What I’ve learned so far:
- Bias ≈ (training error) − (Bayes error), where Bayes error is the irreducible error (e.g. approximated by human performance on the same task).
- Variance ≈ (validation error) − (training error).
The confusion:
- During training, we run the model in train mode:
- BatchNorm uses each mini-batch’s mean/variance
- Dropout is active
- This gives us the train-mode error that guides weight updates.
- During evaluation (dev/test), we switch to eval mode:
- BatchNorm uses the running mean/variance
- Dropout is disabled
- This gives us the eval-mode error that reflects real-world inference.

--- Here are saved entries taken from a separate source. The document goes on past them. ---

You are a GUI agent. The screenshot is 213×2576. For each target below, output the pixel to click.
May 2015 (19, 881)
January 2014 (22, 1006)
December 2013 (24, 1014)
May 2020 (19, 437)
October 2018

So there are two different “training errors”:
- Train-Mode Error – computed in model.train() with batch stats & dropout
- Train-Eval Error – computed in model.eval() on the training set using running stats & no dropout
My question is:
For the bias–variance decomposition, which of these two training errors should be used as “training error”?
- If I use train-mode error, it includes regularization noise (dropout/Bn fluctuations), so it seems above the true representational capacity of the model.
- If I use train-eval error, it mirrors the inference conditions and should lie closer to the model’s best achievable error (i.e. closer to Bayes error).
Intuitively, I think both bias and variance should be measured in eval mode, so that:
- Bias = train-eval error− Bayes error
- Variance = validation error − train-eval error
This way, I’m comparing “apples to apples” for both train and dev/test. But I’ve also seen advice that suggests using the train-mode error to gauge variance.
Can anyone explain :
- Which of these training errors is correct to use for bias and for variance, and
- Why the standard practice chooses one over the other?
Thanks in advance for clarifying this subtle but crucial point!